No tax up to £300,000, 5% on the portion from £300,001 to £500,000, and no relief if the price exceeds £500,000.
Is stamp duty payable in Scotland?
No — Scotland uses Land and Buildings Transaction Tax (LBTT), which has its own rates and bands.
Is stamp duty payable in Wales?
No — Wales uses Land Transaction Tax (LTT), which has its own rates and bands.
When do I pay stamp duty?
Your solicitor pays it to HMRC within 14 days of completion. You provide the funds as part of completion monies.
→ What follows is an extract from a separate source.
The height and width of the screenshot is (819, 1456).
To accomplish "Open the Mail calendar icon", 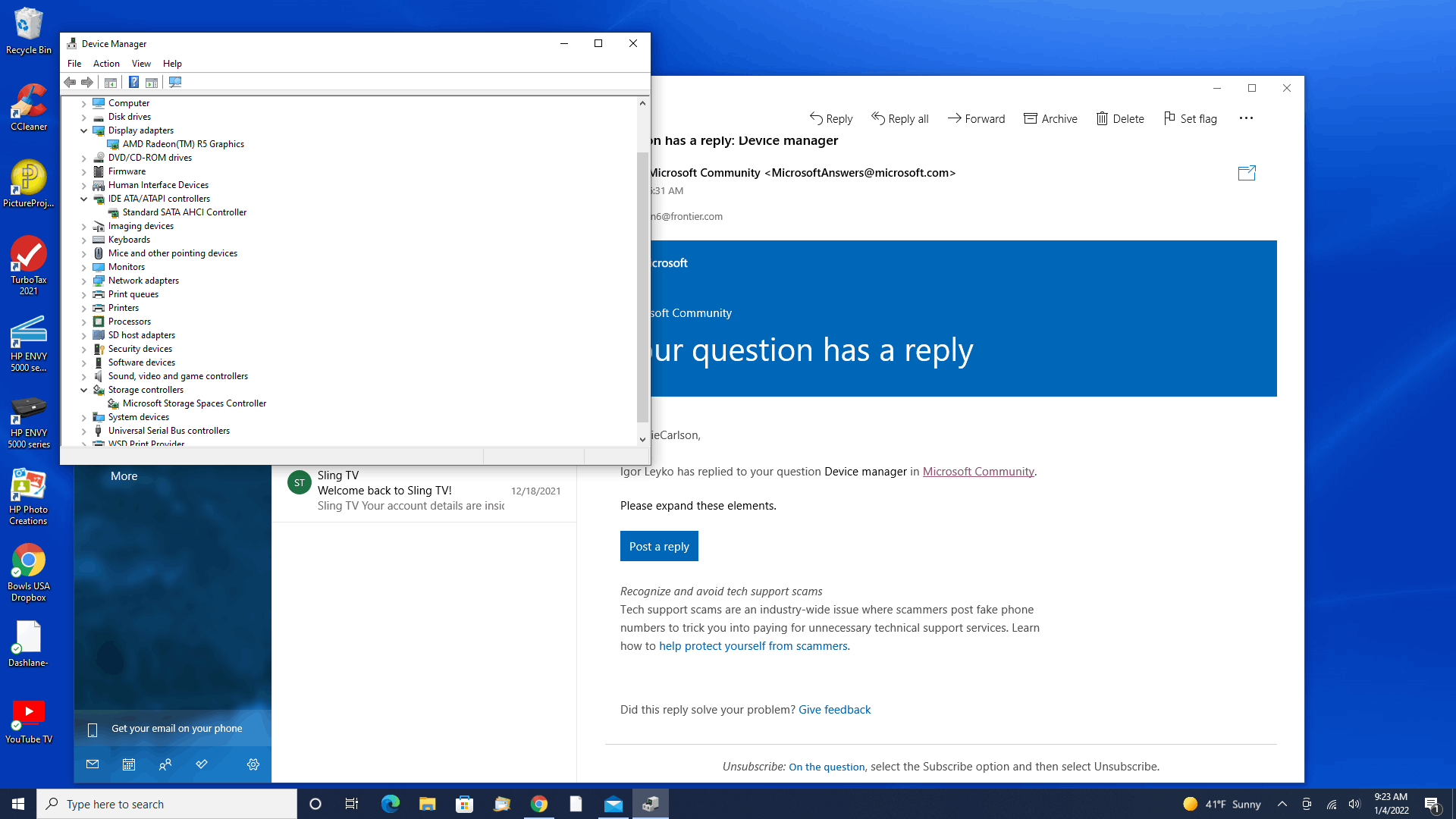I will pyautogui.click(x=129, y=764).
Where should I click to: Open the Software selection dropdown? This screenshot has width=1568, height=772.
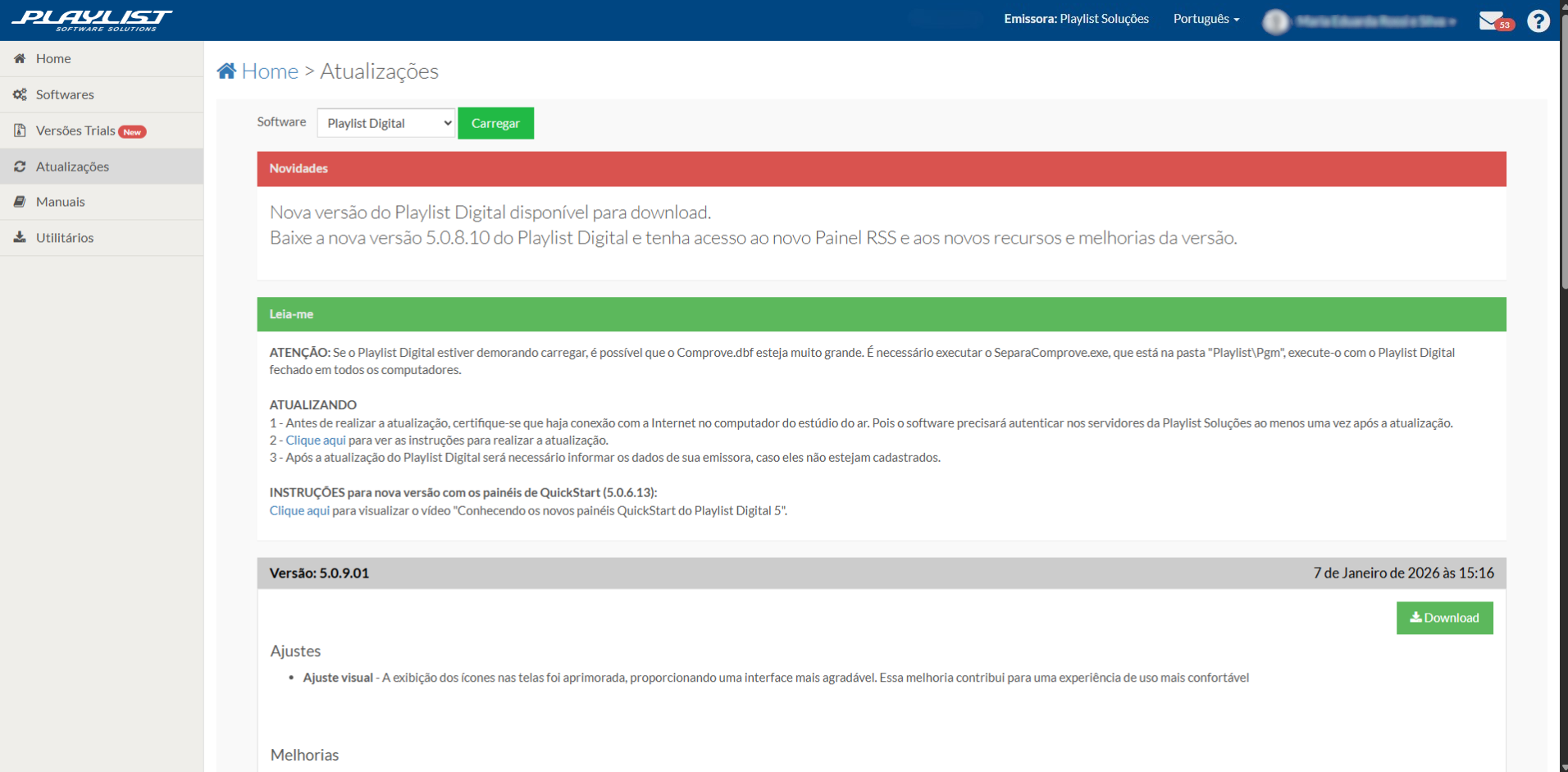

Can I add stamp duty to my mortgage?
Not directly. You usually pay it in cash at completion. Some first-time buyers extend their mortgage to free up cash for SDLT, but that is technically a separate affordability decision.
Does stamp duty apply to gifts or inheritance?
Typically no — inherited property and pure gifts with no consideration don't trigger SDLT. Mortgages taken on with a gift of property can trigger a liability.
Can I reclaim the 5% surcharge?
Yes, if you sell your previous main residence within 36 months of completion on the new one, you can reclaim the 5% additional rate.
Does stamp duty apply to commercial property?
Different non-residential bands apply — 0% up to £150k, 2% to £250k, 5% above.
Is there stamp duty on remortgaging?
No — remortgaging with the same owner or owners does not trigger SDLT, even if the loan amount changes. Transferring equity to or from a partner can trigger SDLT on the consideration, which often includes the share of the mortgage taken on.
What happens to SDLT in a divorce transfer?
Transfers of property between spouses or civil partners as part of a divorce or dissolution court order are exempt from SDLT. Informal transfers outside a court order can still be caught, so always get the transfer written into the consent order.
Are shared-ownership and Help-to-Buy homes treated differently?
Shared ownership gives you a choice: pay SDLT on the whole market value up front, or only on the initial share now (with further SDLT due on later "staircasing" above 80 %). Help-to-Buy equity loans form part of the price for SDLT purposes.